A coordenadora dos projetos, promotora Celeste Leite dos Santos, diz que a ideia foi criar um espaço para que as pessoas pudessem refletir sobre tudo que viveram diante da morte de parentes e amigos. Observa que faltava na cidade um espaço de luto compartilhado entre os que não tiveram sequer o direito de realizar um velório. No globo serão colocadas as histórias dos que perderam a vida para o vírus. Essas vidas se transformaram em sementes por mil peças QR Code. Cada uma mostra a vida dessas pessoas que não resistiram à doença. A cápsula será aberta só daqui a cem anos. Só assim as futuras gerações poderão saber o que de fato aconteceu durante a pandemia, iniciada em 2020. Dentro da cápsula, também foram colocadas cartas de autoridades brasileiras que representam os relatos oficiais. Os projetos Avarc e Hígia já prestaram assistência espiritual, psicológica e jurídica a mais de 250 mil pessoas que tiveram Covid-19 ou perderam um parente, com a participação de 25 promotores e mais de 200 voluntários. O prefeito Bruno Covas diz que pretende plantar uma árvore nativa da Mata Atlântica para cada vítima do coronavírus na cidade de São Paulo, como araçá, ipê branco, pitanga, paineira, cereja-do-rio-grande e outras.

Diante de uma notícia assim, confesso que fico até um pouco sem jeito com a coluna que aqui assino.

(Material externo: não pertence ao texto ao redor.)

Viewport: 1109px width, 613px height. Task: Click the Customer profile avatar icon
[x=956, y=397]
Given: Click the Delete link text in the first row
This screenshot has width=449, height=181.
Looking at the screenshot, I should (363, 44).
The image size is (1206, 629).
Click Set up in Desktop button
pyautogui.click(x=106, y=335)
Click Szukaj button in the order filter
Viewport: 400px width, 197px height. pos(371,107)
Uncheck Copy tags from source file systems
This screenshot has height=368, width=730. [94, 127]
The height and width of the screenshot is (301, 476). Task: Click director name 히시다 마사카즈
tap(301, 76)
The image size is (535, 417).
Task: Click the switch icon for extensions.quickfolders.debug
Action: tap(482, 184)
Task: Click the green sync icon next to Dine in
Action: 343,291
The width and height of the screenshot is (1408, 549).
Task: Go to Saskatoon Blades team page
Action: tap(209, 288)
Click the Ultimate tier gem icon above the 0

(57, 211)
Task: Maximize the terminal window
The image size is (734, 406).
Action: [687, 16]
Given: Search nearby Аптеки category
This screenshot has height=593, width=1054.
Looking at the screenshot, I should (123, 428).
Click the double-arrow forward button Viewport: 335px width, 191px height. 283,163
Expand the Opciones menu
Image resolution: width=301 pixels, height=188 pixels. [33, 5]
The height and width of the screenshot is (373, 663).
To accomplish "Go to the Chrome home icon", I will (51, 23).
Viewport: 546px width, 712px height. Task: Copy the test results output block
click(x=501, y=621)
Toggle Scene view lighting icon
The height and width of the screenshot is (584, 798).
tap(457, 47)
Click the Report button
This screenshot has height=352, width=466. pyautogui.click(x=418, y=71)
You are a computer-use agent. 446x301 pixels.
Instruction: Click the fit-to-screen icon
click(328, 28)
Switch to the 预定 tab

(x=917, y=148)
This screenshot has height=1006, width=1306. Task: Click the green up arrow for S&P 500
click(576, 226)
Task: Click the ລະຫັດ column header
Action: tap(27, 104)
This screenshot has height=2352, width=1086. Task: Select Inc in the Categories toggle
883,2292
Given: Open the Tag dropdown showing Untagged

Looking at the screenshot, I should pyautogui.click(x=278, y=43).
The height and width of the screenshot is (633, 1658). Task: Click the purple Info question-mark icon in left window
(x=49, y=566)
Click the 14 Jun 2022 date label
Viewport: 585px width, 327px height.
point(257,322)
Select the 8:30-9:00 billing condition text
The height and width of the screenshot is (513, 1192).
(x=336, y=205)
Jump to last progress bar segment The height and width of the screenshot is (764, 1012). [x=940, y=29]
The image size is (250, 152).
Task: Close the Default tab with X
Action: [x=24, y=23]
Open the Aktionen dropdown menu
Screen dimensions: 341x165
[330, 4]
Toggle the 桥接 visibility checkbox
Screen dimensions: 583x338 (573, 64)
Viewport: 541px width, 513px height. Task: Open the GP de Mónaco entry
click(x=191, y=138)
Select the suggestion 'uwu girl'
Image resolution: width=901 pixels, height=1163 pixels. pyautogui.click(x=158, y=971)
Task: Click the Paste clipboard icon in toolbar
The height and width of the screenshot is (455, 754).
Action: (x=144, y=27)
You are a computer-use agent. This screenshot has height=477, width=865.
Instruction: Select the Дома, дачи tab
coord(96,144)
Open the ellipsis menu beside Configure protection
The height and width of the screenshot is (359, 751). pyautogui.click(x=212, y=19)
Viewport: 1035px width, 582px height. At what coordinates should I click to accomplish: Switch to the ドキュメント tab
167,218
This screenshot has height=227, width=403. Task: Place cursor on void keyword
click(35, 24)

As pessoas estão envolvidas em sombras e medo, caminham cuidadosamente pelas ruas para fugir de um inimigo invisível que ataca em todo luar. De forma que escrever uma coluna assim me soa estranho. É uma questão de sensibilidade. E emotividade. De lembrar de pessoas que não existem mais, mas ainda vivem na memória de outras, entristecidas com tudo, porque nessa questão o país caminha na contramão — faz questão de caminhar na contramão — por determinação de governantes que não conhecem a dor do outro, fazem questão de desconhecer. Tento as palavras leves, tais como as de Cecília Meireles, por exemplo: “Aprendi com as primaveras a deixar-me cortar e voltar sempre inteira”. Tomara que seja assim. É uma trégua que necessitamos neste vale de lágrimas em que se transformou o Brasil, num caminho que parece não ter volta.